The Role of Local Backrub Motions in Evolved and Designed Mutations,
by D. Keedy, I. Georgiev, E. Triplett, B. R. Donald, D. Richardson, and J. Richardson.
PLoS Computational Biology 2012; 8(8): e1002629. doi:10.1371/journal.pcbi.1002629

Author Summary. Protein design has the potential to generate useful molecules for medicine and chemistry, including sensors, drugs, and catalysts for arbitrary reactions. When protein design is carried out starting from an experimentally determined structure, as is often the case, one important aspect to consider is backbone flexibility, because in response to a mutation the backbone often must shift slightly to reconcile the new sidechain with its environment. In principle, one may model the backbone in many ways, but not all are physically realistic or experimentally validated. Here we study the "backrub" motion, which has been previously documented in atomic detail, but only for sidechain movements within single structures. By a two-pronged approach involving both structural bioinformatics and computation with a principled design algorithm, we demonstrate that backrubs are sufficient to explain the backbone differences between mutation-related sets of very precisely defined motifs from the protein structure database. Our findings illustrate that backrubs are useful for describing evolutionary sequence change and, by extension, suggest that they are also appropriate for rational protein design calculations.

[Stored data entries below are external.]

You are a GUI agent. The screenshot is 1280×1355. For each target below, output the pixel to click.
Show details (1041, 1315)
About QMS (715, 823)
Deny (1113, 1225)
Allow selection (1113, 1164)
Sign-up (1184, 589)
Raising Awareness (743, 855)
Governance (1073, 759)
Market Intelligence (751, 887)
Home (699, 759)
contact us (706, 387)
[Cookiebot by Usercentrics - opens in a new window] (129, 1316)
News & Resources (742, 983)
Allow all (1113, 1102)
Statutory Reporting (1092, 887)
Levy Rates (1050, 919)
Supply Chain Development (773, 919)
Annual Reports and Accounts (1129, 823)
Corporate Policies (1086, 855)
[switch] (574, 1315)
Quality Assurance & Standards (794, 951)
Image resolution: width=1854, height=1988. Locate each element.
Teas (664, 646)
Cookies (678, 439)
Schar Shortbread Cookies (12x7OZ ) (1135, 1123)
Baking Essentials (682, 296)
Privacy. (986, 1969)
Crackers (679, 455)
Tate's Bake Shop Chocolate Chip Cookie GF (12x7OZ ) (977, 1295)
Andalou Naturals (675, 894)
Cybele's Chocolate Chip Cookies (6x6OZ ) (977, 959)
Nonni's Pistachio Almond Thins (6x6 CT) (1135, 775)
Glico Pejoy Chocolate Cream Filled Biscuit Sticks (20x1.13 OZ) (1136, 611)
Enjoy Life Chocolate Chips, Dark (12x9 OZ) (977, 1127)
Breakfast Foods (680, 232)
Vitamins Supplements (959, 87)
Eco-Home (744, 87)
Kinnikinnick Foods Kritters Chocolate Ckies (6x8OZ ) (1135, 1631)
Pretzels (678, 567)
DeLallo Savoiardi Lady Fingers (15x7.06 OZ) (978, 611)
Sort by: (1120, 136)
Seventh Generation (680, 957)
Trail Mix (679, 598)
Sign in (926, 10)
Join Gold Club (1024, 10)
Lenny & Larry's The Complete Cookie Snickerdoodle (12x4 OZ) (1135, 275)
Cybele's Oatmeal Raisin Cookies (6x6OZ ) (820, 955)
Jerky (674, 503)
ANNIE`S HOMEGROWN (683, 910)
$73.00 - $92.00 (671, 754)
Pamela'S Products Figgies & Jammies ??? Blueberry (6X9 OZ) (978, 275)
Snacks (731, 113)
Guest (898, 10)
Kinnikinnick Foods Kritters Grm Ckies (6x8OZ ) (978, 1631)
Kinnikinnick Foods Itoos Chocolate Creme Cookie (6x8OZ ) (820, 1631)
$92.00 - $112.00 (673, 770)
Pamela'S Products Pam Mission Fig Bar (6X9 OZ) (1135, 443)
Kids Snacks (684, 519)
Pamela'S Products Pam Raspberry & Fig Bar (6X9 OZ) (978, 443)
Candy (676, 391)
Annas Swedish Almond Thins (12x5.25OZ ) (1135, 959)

Abstract. Amino acid substitutions in protein structures often require subtle backbone adjustments that are difficult to model in atomic detail. An improved ability to predict realistic backbone changes in response to engineered mutations would be of great utility for the blossoming field of rational protein design. One model that has recently grown in acceptance is the backrub motion, a low-energy dipeptide rotation with single-peptide counter-rotations, that is coupled to dynamic two-state sidechain rotamer jumps, as evidenced by alternate conformations in very high-resolution crystal structures. It has been speculated that backrubs may facilitate sequence changes equally well as rotamer changes. However, backrub-induced shifts and experimental uncertainty are of similar magnitude for backbone atoms in even high-resolution structures, so comparison of wildtype-vs.-mutant crystal structure pairs is not sufficient to directly link backrubs to mutations. In this study, we use two alternative approaches that bypass this limitation. First, we use a quality-filtered structure database to aggregate many examples for precisely defined motifs with single amino acid differences, and find that the effectively amplified backbone differences closely resemble backrubs. Second, we directly apply a provably-accurate, backrub-enabled protein design algorithm to idealized versions of these motifs, and discover that the lowest-energy computed models match the average-coordinate experimental structures. These results support the hypothesis that backrubs participate in natural protein evolution and validate their continued use for design of synthetic proteins.

Figure: The Ser->Asn helix N-cap mutation (top left) exemplifies cases that require local backbone adjustment to enable favorable interactions without steric clashes. Such backbone shifts involve complex coordinated phi/psi rotations (shown) that are difficult to predict accurately. However, the "backrub" motion can closely model many such backbone changes with a single concerted movement, as computed for this case by a deterministic, backrub-enabled protein design algorithm (top right). Ensembles of Ser/Thr vs. Asn/Asp N-cap structural motifs (bottom) increase the signal-to-noise ratio relative to single wildtype-mutant structure pairs and support the conclusion that backrubs accommodate actual amino-acid changes.